Since Christmas Period Tinkering, I've been attending C++ classes and we've been getting various tasks to do. Last week we were told to take a normal string and print some stats about it. For example, we needed to count the number of words in the string, the occurrences of characters in the string and count how many upper and lower case characters there were. We could only use basic C arrays, and you cannot modify the string. No STL.

I thought this was a trivial problem, having previously achieved this with C# with ease through using library functions like String.Split(), String.Trim() etc. so I thought this would be relatively trivial. 
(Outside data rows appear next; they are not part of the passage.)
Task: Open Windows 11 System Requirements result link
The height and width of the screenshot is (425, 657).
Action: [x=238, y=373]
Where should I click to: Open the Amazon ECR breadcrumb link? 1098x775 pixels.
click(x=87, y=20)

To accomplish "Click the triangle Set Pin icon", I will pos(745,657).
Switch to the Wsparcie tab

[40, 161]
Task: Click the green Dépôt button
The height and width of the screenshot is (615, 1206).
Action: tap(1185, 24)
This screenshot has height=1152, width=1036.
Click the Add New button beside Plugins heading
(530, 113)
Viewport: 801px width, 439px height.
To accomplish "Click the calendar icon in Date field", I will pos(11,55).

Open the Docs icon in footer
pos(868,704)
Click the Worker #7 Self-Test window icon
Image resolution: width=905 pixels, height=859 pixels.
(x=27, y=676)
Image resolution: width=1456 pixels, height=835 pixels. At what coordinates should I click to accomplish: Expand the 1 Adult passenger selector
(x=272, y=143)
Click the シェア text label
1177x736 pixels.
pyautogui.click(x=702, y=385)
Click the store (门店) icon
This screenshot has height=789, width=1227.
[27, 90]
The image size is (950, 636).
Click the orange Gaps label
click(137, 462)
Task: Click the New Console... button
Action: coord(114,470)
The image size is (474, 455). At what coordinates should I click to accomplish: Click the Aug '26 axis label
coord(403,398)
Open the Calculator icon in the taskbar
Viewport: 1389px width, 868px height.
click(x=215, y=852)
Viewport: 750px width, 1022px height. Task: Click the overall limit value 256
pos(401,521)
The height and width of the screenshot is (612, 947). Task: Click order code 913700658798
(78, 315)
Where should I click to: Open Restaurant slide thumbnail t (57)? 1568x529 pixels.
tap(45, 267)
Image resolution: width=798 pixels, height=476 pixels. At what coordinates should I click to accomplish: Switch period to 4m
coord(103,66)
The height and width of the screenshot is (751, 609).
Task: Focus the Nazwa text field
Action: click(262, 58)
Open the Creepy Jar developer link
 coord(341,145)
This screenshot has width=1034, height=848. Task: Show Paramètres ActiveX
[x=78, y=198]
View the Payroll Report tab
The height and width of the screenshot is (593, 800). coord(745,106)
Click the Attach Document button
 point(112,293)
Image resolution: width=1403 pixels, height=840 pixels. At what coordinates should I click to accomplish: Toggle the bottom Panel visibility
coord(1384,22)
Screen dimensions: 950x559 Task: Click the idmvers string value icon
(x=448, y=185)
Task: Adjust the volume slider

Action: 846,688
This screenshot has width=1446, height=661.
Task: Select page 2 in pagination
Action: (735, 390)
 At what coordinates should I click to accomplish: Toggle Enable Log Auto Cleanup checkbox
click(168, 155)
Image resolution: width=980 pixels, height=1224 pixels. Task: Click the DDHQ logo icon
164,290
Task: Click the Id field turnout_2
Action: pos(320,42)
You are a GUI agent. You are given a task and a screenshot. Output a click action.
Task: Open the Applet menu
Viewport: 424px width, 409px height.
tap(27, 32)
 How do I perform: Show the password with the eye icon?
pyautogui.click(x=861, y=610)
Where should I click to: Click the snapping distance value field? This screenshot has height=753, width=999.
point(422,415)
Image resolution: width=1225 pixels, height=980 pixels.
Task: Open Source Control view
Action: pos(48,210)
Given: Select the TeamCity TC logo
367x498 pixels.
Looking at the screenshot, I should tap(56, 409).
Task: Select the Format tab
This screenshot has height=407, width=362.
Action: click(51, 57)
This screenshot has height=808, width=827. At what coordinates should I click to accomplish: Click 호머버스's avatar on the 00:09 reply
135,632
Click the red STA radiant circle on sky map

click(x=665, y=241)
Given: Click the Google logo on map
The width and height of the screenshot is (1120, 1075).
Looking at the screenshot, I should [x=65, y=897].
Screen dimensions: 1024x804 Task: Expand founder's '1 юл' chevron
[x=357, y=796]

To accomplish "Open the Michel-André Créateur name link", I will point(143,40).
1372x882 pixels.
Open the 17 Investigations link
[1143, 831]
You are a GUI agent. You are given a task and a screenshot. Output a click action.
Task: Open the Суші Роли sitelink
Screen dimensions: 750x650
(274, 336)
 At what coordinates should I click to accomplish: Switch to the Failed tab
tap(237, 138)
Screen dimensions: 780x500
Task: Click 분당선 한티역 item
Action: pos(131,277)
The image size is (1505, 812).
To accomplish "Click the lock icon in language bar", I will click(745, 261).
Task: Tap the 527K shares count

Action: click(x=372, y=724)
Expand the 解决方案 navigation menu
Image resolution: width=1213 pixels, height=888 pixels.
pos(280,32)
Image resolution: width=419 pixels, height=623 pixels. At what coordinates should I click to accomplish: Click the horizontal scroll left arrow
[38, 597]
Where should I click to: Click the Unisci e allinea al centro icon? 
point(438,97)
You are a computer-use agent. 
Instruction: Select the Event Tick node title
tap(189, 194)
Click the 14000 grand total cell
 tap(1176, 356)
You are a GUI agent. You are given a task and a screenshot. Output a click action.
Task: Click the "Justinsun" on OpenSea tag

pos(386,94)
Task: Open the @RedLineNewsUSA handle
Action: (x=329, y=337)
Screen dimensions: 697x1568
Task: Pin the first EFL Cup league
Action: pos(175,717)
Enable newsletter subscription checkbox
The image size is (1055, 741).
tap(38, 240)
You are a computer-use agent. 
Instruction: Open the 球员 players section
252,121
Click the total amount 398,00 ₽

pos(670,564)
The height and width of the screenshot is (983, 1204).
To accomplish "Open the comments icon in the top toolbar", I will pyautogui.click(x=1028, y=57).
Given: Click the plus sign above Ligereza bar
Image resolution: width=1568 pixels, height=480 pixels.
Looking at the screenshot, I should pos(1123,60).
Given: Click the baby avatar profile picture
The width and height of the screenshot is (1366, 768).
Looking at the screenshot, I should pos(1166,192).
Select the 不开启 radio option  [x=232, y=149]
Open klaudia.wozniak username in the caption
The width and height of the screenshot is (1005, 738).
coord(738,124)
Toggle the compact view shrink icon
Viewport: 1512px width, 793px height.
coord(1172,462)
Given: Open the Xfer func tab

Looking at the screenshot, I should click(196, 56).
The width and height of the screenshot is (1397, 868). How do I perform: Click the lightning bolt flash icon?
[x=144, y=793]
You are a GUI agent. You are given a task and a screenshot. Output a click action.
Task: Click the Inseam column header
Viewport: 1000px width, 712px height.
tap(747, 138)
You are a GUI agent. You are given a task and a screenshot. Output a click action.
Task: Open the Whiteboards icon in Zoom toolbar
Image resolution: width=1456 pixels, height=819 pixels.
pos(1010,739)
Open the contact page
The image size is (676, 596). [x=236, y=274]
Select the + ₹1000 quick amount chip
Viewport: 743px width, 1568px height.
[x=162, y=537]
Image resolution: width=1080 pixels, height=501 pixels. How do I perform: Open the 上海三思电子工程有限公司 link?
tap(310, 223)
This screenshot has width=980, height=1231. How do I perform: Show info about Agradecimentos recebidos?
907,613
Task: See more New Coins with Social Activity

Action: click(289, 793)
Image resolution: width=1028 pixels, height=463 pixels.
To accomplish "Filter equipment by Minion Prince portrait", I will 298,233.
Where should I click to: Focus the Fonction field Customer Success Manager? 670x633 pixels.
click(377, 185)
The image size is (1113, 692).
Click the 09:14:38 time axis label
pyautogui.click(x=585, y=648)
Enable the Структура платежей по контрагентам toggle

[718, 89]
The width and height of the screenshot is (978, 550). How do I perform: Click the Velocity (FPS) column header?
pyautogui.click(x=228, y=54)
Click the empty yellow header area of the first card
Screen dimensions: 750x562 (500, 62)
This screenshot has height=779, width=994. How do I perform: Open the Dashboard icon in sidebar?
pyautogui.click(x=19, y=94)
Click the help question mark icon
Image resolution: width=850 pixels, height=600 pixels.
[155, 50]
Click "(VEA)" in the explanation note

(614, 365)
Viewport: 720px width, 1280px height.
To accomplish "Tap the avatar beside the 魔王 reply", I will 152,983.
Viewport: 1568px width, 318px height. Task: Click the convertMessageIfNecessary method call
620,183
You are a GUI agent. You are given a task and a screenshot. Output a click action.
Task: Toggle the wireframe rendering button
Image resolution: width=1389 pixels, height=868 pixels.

I was surprised at how long it took me to count the number of words in a string! There are string variances that need to be accommodated, i.e exceptions. For example, the string "The quick brown fox jumps over the lazy dog" has 9 words, and if you count the number of spaces, which is arguably the first thing most people would do, you soon encounter problems with variations of this string such as when there are leading or trailing spaces. Once this is solved, extra spaces in between words cause problems. Soon it becomes clear that counting spaces are not worth it. 

One way around this problem is to iterate through each character in the string and determine if the character is part of a word or not. It pretty much solves the leading and trailing issue and the original string is not modified:


#include <cmath>
#include <iostream>

using std :: cout;
using std :: cin;
using std :: endl;

int main(int argc, char* argv[])
{
	char myText[] = "The quick brown fox jumps over the lazy dog";
	cout << myText << endl;
	
	// 1. count characters not incl null
	int count_items = sizeof(myText) / sizeof(myText[0]);	
	int count_chars = count_items - 1;

	int count_upper = 0;
	int count_lower = 0;		
	int word_count = 0;
	bool in_word = false;
	
	const int MAX_CHARACTERS = 128; 
	int characters_counts[MAX_CHARACTERS] = {0};

	for(int c = 0; c <= count_chars-1; c++)
	{
		// Not in a word
		if(isspace(myText[c])) 
		{			
			in_word = false;
		}
		else
		{				
			 // if was not previously in a word, then we are in a new word, increase word count
			if(!in_word)
			{				
				word_count++;
			}			
			in_word = true; // In a word
		}

		// 2. identify if character is upper csase or lowercase (functions)
		
		if(isupper(myText[c]))
		{			
			count_upper++;		
		}		

		if(islower(myText[c]))
		{		
			count_lower++;
		}	

		// 3. count number given characters eg space in the string []
		characters_counts[myText[c]]++;
	}

	cout << endl;
	cout << "Total character count: " << count_chars << endl;
	cout << "Uppercase count: " << count_upper << endl;
	cout << "Lowercase count: " << count_lower << endl;

	// 4. count the number of words in the string
	cout << "Word count: " << word_count << endl;

	for(int i = 0 ; i <= MAX_CHARACTERS-1; i++)
	{
		int count = characters_counts[i];
		if(count > 0)
		{
			cout << "'" << (char) i << "' --> ";
			cout << std::dec << count;
			cout << " " << endl;
		}
	}

}

Of course, there are limitations. For example, one is that this approach still bases a large portion of its logic on using spaces as word separators, so it doesn't consider punctuations as word separators. It only prints the ASCII characters that you use and probably countless other problems which isn't the point. 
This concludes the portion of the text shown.